ALL travellers to Spain MUST complete an on-line form before they travel. You will be issued with a QR code which you will need to show at your arrival port or airport.

You must complete this form before you intend to travel.

You can complete the on-line form by clicking here.

UPDATE June 28 2021 - All travellers must now show either proof of two vaccinations or a negative PCR test to enter Spain


If you are returning to the UK and your pre-departure test is positive

UPDATE July 16 2021 - UK nationals planning to return to the UK who test positive 72hrs before return.

Click here for information if you test positive


Important immigration information for British nationals

Now that the UK has left the EU the arrangements for entering Spain have changed. This is a summary of the law - at the moment this is not necessarily being enforced rigorously, but it can be at any time and so you should ensure you meet the requirements at all times to avoid the possibility of being refused entry.


Entry visa

At the moment an entry visa is not required, however a new on-line system similar to the US entry visa system will be in operation across the EU within the next 18 months. However you must ensure that your passport has at least six months validity, and you might be asked to prove that you satisfy the entry requirements detailed below which support the current visa waiver scheme.

For the latest information you should consult the UK Government website. Click here to be taken to the Spain section.

Immigration channels

When you arrive at the Spanish border, you may no longer use the EU channel. Your passport may be inspected, and is likely to be scanned. This records the date of entry. Remember that you may only stay in Spain (or any EU state) for a maximum of 90 days in any 180 day period. Your passport will also be scanned on exit and any discrepancy will show up.

Other requirements

You may be asked to show all or some of the following:

  • Your return ticket to your place of origin, OR an onward ticket to another country.
  • Your accommodation details - such as your holiday rental contract, a hotel confirmation, or if you are visiting your own property some proof of ownership.
  • You may be asked to demonstrate that you have sufficient funds to cover the duration of your stay.
  • You may be asked to show that you have the minimum health insurance valid for your stay.

If you are a group of individuals who have booked to stay in a property and you are not travelling together, then each person should carry a copy of the accommodation/holiday confirmation document.

Important note regarding family members or friends who may be travelling to stay in your property.

If you allow friends or family members (non-EU nationals) to stay in your property then the following must apply.

  • If you are resident in Spain, and therefor living in the property you must apply for and issue a formal invitation, carta de invitación, this takes the place of the hotel or holiday confirmation document. Without it your guests may be refused entry.
  • If friends or family are travelling independently of you and are going to stay in your property then the law says that they must have a valid holiday contract. This of course then means that the property must hold a valid tourism license, and your guests will have to complete the police registration formalities. The law here is very clear that a rent must be charged. Of course you can decide to offer a considerable discount and charge a nominal amount, but the important thing is that guests have a valid holiday contract which will grant them entry into Spain. Get in touch with us as we can offer you a 'friends package' where we can arrange police registration and also issue a formal holiday contract.
  • The carta de invitación is an official document. A handwritten or unofficial note will not be accepted. The official document is available on request at your local police station.
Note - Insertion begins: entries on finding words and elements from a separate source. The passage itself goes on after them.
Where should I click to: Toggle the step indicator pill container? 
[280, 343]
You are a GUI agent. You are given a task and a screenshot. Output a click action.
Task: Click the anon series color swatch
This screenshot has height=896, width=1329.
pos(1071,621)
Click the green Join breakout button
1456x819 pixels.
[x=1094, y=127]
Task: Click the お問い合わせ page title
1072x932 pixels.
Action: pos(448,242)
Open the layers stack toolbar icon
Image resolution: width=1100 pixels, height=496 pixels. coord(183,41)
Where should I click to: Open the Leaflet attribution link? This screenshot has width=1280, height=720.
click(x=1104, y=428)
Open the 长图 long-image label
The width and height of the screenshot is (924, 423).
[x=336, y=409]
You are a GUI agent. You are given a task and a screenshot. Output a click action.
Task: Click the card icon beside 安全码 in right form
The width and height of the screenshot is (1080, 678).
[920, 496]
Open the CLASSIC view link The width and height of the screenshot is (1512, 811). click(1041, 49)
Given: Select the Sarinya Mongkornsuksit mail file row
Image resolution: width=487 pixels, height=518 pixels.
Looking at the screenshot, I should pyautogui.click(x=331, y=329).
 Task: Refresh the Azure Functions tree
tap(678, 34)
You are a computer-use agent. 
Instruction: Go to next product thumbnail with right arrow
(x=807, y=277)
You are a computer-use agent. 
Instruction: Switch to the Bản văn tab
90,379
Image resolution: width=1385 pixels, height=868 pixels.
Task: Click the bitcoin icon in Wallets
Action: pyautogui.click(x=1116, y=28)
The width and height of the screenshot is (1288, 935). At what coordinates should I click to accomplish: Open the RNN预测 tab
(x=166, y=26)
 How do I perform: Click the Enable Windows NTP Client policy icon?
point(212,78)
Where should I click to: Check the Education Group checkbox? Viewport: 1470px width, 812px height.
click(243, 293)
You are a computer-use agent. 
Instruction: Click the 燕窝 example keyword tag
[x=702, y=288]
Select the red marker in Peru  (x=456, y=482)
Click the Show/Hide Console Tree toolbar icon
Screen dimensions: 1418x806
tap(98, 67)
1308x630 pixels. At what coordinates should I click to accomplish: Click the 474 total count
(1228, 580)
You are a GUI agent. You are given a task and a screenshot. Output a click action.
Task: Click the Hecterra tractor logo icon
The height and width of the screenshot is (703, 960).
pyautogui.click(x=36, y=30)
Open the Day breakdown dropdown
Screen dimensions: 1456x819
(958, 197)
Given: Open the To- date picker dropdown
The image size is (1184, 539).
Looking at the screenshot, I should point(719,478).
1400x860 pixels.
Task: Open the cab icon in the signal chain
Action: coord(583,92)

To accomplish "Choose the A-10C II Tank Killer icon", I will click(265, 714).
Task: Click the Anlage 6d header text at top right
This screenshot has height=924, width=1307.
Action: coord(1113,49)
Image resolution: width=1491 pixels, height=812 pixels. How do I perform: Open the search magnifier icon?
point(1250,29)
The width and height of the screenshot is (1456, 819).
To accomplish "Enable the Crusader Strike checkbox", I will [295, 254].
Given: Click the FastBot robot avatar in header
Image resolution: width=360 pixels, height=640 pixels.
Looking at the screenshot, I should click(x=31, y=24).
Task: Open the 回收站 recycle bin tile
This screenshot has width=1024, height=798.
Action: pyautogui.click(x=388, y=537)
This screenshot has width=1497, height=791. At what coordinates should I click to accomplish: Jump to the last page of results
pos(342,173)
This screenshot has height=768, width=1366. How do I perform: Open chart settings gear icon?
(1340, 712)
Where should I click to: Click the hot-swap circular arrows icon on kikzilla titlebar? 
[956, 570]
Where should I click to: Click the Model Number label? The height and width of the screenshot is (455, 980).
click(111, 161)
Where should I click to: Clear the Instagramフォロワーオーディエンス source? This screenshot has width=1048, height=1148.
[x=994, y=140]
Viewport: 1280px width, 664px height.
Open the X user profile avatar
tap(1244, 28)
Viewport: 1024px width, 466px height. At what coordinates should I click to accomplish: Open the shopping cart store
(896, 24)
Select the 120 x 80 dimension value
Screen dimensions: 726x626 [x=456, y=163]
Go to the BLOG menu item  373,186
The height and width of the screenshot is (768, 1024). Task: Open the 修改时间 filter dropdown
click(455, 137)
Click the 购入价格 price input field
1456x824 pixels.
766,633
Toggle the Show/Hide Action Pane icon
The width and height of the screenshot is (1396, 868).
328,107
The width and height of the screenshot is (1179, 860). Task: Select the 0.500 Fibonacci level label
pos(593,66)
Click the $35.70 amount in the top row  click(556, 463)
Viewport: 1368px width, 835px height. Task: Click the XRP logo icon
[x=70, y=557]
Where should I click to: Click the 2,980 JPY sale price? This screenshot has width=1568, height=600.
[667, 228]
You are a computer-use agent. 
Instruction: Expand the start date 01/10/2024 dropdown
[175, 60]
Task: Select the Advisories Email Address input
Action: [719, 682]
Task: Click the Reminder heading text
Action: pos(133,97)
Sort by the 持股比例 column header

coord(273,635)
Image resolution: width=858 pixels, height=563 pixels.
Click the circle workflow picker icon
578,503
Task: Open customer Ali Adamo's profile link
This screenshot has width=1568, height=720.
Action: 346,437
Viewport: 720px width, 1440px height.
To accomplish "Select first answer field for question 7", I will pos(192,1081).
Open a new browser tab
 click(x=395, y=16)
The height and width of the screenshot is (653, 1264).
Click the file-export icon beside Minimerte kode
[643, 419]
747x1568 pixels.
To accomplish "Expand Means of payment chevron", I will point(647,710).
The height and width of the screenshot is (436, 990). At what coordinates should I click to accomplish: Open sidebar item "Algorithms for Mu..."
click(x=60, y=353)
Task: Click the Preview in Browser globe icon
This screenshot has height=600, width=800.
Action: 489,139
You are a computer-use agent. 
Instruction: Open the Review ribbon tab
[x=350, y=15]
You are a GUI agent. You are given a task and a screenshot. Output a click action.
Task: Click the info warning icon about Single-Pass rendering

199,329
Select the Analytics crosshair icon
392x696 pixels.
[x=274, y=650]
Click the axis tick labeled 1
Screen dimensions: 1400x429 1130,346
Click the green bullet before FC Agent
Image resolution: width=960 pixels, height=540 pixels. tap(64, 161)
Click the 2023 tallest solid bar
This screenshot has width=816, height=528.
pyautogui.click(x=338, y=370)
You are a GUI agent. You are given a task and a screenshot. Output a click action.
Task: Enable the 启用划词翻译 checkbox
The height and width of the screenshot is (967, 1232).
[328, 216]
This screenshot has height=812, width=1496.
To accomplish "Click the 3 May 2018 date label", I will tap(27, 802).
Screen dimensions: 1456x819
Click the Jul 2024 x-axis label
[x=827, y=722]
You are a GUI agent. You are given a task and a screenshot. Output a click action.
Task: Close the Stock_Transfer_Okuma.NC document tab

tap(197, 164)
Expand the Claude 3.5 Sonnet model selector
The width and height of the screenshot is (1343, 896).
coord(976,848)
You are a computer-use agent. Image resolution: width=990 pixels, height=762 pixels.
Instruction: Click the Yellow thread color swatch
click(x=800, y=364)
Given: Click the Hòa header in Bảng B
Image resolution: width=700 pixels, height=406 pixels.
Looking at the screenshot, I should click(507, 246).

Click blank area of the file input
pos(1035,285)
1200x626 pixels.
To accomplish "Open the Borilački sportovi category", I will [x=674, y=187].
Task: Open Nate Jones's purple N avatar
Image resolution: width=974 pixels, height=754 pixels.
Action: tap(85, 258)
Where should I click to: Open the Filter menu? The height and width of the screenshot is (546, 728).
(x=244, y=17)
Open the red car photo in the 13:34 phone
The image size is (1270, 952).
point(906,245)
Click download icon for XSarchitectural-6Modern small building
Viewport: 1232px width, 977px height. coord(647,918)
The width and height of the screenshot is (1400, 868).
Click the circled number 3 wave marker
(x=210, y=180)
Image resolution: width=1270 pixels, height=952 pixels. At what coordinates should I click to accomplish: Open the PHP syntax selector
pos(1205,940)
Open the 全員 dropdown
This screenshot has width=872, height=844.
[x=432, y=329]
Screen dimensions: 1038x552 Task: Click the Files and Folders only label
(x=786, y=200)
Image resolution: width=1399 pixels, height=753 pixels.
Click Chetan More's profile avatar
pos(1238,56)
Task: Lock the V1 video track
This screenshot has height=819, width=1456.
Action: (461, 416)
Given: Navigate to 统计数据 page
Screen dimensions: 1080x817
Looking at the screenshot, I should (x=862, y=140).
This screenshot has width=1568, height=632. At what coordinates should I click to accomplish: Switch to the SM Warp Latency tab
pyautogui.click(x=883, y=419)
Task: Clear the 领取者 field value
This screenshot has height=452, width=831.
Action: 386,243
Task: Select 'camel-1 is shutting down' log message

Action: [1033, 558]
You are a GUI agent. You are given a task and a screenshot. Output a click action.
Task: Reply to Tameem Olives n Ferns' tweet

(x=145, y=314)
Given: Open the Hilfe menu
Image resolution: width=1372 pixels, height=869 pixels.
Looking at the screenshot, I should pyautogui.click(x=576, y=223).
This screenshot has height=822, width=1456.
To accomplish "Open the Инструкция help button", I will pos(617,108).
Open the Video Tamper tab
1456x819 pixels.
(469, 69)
This may all sound a bit draconian at first read, but this law applies to all non-EU nationals.

Note these are general entry requirements and these may vary depending on how you enter Spain.

If you enter Spain overland then the requirements may differ, for example a requirement to show a return ticket may not apply, but you might have to show how you intend to leave Spain at the end of your stay. In the same way if you are planning a multi-centre visit you will only normally be required to show the address of the first place you intend to stay. More detailed advice on these types of trips can be found on the UK government website.

And finally...

Don't forget that when you return to the UK customs and duty free allowances have also changed. You will see up to date information about what you may take back into the UK at departure airports.